Digital signals -or rather, descriptive signals- work in a fundamentally different manner. Rather than making an entire model of the thing you want to transmit, you describe it in some agreed-upon manner. When you make a digital recording, a computer analyzes the sounds you make and builds up a description of the waveform. A player then takes this description and builds a waveform that fits that description. How good the new sound is depends on how well the original computer was able to describe it.
Which is better? In some ways, that depends on what you want to do. Descriptive signals are typically easier and less error-prone to copy. Anything that interferes with an analog signal becomes part of the signal, and can be very difficult to remove. With descriptive signals, only the things you’ve defined to be part of the description actually matter, so interference is usually easier to spot, and then you can ignore it or correct it. Descriptive signals are rarely perfect -descriptions can only go into so much detail- but because of the interference problem, analog signals aren’t usually perfect either. The interference problem becomes a big issue for copying analog signals, because imperfections in the machinery add up over time, while those imperfections generally don’t matter for descriptive signals anyway.

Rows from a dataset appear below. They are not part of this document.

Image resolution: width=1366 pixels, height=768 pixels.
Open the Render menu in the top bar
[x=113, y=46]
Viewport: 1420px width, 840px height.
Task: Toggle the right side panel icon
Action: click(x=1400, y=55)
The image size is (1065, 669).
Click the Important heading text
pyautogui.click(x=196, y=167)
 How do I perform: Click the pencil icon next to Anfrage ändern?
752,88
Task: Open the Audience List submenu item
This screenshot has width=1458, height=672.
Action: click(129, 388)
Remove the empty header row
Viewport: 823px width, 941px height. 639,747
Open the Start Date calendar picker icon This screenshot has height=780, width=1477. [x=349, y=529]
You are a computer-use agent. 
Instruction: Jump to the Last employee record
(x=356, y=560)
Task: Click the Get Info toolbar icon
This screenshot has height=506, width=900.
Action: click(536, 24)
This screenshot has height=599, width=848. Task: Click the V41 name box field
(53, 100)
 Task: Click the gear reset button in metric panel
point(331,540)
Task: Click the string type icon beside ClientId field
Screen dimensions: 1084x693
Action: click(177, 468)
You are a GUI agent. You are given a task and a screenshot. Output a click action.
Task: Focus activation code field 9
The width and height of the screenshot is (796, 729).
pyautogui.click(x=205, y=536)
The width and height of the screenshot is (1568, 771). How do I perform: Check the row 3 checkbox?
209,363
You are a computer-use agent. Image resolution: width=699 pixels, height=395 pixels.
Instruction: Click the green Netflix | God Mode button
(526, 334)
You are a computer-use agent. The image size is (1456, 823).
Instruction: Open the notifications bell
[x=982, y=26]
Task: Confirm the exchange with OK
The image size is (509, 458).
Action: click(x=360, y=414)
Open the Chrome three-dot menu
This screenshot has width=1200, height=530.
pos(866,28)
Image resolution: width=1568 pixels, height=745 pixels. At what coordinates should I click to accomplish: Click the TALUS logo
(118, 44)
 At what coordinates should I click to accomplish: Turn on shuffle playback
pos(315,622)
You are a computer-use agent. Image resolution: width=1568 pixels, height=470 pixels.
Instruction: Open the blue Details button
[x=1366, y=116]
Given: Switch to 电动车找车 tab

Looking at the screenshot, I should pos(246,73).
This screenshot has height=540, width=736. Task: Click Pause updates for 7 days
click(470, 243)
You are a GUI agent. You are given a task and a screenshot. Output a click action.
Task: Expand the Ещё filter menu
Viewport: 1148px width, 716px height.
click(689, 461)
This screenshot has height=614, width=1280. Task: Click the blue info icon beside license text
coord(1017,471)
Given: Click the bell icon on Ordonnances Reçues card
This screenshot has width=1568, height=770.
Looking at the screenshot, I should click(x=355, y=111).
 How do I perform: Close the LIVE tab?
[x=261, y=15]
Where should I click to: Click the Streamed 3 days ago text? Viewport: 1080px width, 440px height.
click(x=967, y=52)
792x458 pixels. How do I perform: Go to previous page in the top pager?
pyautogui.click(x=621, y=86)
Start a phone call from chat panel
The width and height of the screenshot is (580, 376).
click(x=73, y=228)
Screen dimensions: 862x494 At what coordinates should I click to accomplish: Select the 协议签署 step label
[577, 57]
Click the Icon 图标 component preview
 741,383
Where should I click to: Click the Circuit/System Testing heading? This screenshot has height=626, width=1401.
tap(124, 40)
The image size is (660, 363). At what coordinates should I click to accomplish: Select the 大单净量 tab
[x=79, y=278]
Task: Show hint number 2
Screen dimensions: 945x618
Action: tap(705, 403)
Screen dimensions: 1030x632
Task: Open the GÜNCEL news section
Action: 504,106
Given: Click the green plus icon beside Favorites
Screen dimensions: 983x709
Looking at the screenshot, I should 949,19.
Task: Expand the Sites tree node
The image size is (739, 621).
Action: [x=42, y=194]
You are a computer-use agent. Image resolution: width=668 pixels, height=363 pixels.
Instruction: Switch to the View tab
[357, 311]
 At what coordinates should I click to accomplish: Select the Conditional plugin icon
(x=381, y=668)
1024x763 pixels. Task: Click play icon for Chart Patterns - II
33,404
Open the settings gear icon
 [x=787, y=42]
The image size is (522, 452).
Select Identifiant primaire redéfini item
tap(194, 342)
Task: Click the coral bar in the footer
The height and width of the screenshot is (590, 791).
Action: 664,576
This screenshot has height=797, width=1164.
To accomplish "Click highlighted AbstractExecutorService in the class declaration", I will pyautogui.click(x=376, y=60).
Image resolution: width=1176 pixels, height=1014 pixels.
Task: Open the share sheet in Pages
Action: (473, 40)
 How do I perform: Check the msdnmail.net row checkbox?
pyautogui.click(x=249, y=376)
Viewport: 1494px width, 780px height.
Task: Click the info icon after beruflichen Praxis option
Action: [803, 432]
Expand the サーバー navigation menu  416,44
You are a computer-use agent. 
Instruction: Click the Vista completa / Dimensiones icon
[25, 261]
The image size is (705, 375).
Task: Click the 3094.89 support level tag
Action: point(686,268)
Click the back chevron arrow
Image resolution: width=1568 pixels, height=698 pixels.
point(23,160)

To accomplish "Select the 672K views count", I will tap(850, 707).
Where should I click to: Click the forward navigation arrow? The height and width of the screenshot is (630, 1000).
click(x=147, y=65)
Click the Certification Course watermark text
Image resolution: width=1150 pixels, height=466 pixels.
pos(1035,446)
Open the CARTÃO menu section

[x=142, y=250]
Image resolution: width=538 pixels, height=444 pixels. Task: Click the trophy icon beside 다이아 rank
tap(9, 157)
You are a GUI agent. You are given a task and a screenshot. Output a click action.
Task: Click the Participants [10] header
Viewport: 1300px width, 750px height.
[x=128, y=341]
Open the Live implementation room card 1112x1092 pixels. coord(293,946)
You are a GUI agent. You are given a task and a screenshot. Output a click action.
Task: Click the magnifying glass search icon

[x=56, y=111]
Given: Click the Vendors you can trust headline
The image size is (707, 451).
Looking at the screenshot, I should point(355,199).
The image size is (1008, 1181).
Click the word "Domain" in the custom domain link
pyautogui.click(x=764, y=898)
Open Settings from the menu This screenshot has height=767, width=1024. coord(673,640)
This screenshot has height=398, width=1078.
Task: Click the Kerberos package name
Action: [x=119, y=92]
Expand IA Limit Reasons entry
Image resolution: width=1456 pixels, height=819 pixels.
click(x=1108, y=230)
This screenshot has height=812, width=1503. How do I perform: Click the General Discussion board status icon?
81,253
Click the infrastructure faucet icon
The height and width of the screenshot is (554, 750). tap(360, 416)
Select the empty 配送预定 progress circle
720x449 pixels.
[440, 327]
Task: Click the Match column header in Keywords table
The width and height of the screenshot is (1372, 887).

But my favorite example, sadly, may be out of reach now. See if your school’s library still has any microfiche equipment (it probably doesn’t, but check). This was popular for storing periodicals like newspapers and magazines before the advent of mass storage like CD-ROM. Newspapers are not yet so obscure that your students wouldn’t have seen them, and you can imagine how much room it would take to store an entire year’s worth of them. How did libraries handle these huge numbers of periodicals, back before the invention of digital storage? The analog solution was to literally make the periodicals smaller: they took photographs on these plastic sheets and shrunk them down very small. Microfiche readers are essentially small projectelors that enlarge the image so humans can read them, but you also read them with a microscipe if you really had to. This is the analog form of compression: to shrink the signal, make a model that’s actually smaller (in whatever way you need it to be smaller).
Digital -or rather, descriptive compression- works differently. You have to somehow make the description more concise. You can decide that some things don’t matter and just throw those pieces away: this is *lossy encoding*, because anything you throw away is just lost. As long as you’re judicious about what you throw away, this can be very efficient, but you have to be careful not to throw anything that’s actually important, or people will notice. Or, you can try to find a more efficient way to say your description, without actually throwing anything out. For example, if some long string gets repeated a few times, you might replace them with a short code that means the longer string. You also have to store a dictionary for these codes, but if the longer strings are repeated many times, you can still save space overall. This is *lossless compression*.